> Prompt 1
According to the Proof of Antiquity FAQ, what is the fixed total supply of RTC tokens?
> Prompt 2
Using the Proof of Antiquity FAQ, decide whether each statement agrees with it: (a) A PowerPC G5 earns a 2.0× reward multiplier. (b) RustChain is built as an app on the Base chain. (c) RTC bridges to Solana.

> Page excerpt
■ ■ ■ ■ ■ ■ ■
What is Proof of Antiquity?
Proof of Antiquity (PoA) is a blockchain consensus mechanism where the oldest, most authentic physical hardware earns the most — the opposite of Proof of Work, which rewards the newest and fastest. RustChain verifies real, aged silicon through six hardware-fingerprint checks (oscillator drift, cache-timing tone, SIMD identity, thermal-drift entropy, instruction jitter, and anti-emulation) that a cloud VM or emulator cannot fake. A 2003 PowerBook G4 earns a 2.5× reward multiplier; a modern machine earns 1.0×.
Can you really mine cryptocurrency on old hardware?
Yes — on RustChain, a 20-year-old PowerBook G4 out-earns a modern Threadripper by 2.5×. The network is designed so vintage and exotic silicon (PowerPC G4/G5, IBM POWER8, 68K Macs, SPARC, MIPS, RISC-V) earn the highest rewards, because their unforgeable physical aging is exactly what secures the chain. You install a lightweight Python miner; it attests your hardware's fingerprint and earns RTC tokens.
How does RustChain stop people cheating with VMs or emulators?
RustChain runs six hardware-fingerprint checks that flatten to zero on any virtual machine or emulator. Anti-emulation detection catches hypervisor scheduling and QEMU/VMware/VirtualBox signatures; a detected VM is weighted at roughly one-billionth of real hardware. Real silicon has oscillator drift, uneven cache aging, SIMD bias, and physical thermal curves that software cannot reproduce — so faking an old machine is not economically viable.
Is RustChain "just another AI crypto token"?
No — the RTC token is the least important layer. RustChain is a novel Layer-1 blockchain with its own consensus (Proof of Antiquity), not an app on someone else's chain. Unlike agent-token projects (Olas, Virtuals, Fetch) that build on Base or BNB, and unlike ML-compute markets like Bittensor, RustChain invented its own consensus and is agentic-AI-native: an autonomous agent's signing key is its on-chain wallet.
How much does vintage hardware earn on RustChain?
Reward multipliers scale with hardware antiquity: PowerPC G4 earns 2.5×, PowerPC G5 2.0×, PowerPC G3 1.8×, retro x86 and RISC-V ~1.4×, Apple Silicon 1.2×, and modern x86 1.0×. Exotic architectures (early ARM, SPARC, MIPS) can earn 2–4×. The rarer and older the verified silicon, the higher the multiplier.
What is RTC and how is the supply capped?
RTC (RustChain Token) has a fixed total supply of 8,388,608 tokens — exactly 2²³, a pure binary cap. RTC rewards hardware attestation, bounty completion, and agent activity, with a reference rate of $0.15 USD per token (milestone-gated). It anchors to the Ergo blockchain for external security and bridges to Solana as wRTC.
■ ■ ■ ■ ■ ■ ■
> Provided data

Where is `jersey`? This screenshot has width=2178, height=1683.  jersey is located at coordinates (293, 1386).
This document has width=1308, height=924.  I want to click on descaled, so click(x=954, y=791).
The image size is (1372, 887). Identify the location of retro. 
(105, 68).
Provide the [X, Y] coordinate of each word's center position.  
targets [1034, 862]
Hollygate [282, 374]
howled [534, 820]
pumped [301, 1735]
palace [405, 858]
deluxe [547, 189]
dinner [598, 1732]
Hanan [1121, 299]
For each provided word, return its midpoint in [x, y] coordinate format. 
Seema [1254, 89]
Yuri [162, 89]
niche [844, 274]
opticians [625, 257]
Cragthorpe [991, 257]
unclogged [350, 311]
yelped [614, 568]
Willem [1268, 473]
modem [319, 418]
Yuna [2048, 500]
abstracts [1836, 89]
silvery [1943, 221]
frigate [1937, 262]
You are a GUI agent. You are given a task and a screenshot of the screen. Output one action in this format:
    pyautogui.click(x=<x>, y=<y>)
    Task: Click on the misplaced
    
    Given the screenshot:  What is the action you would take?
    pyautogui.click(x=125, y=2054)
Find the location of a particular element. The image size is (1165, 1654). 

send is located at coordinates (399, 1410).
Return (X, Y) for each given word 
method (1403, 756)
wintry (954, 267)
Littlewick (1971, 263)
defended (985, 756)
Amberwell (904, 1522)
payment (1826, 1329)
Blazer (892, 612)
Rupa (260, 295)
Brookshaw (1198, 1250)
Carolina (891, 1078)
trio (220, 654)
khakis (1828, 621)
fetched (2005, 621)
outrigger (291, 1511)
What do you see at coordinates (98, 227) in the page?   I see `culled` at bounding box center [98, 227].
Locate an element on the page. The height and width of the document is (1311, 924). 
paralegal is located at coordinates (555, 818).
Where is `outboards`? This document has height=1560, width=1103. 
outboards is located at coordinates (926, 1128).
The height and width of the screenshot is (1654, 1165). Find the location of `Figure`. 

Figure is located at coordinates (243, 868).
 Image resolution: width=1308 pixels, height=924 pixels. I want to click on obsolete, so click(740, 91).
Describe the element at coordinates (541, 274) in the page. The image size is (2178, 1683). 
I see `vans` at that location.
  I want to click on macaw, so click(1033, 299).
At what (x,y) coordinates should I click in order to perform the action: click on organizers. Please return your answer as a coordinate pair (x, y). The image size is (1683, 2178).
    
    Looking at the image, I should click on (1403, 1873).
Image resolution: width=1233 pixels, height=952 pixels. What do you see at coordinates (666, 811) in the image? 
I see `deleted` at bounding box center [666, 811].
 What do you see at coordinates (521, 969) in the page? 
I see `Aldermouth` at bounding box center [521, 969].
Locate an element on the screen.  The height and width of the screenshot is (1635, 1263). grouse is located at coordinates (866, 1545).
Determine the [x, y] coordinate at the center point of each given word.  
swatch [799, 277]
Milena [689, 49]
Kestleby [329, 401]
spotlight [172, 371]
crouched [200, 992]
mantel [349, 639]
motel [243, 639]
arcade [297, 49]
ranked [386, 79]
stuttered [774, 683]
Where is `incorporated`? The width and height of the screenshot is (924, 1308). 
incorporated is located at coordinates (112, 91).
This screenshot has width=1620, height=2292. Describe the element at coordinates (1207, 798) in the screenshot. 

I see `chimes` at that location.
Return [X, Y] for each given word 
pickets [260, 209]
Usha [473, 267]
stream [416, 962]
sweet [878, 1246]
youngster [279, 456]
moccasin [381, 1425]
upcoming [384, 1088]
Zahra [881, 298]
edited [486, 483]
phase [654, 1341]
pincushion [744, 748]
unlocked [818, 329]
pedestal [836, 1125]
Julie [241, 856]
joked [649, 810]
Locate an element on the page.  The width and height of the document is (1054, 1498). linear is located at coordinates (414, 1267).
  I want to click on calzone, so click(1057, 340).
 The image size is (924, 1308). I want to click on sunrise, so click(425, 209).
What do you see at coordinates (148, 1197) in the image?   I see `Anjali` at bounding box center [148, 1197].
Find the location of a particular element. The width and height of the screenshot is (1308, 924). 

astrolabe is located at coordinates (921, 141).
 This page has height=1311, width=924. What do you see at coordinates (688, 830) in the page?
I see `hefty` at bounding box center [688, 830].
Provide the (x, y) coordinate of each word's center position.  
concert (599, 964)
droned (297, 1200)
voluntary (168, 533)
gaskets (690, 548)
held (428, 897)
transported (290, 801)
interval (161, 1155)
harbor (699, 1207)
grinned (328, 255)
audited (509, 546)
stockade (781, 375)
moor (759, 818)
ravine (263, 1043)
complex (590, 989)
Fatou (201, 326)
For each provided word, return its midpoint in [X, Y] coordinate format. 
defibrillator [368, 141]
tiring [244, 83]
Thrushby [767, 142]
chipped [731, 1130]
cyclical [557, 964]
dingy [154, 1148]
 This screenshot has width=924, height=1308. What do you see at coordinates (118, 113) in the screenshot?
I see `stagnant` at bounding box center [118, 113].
■ ■ ■ ■ ■ ■ ■
> Task solution 1
8,388,608 tokens, which is exactly 2²³.

> Task solution 2
(a) Yes: "PowerPC G5 2.0×"
(b) No: "not an app on someone else's chain"
(c) Yes: "bridges to Solana as wRTC"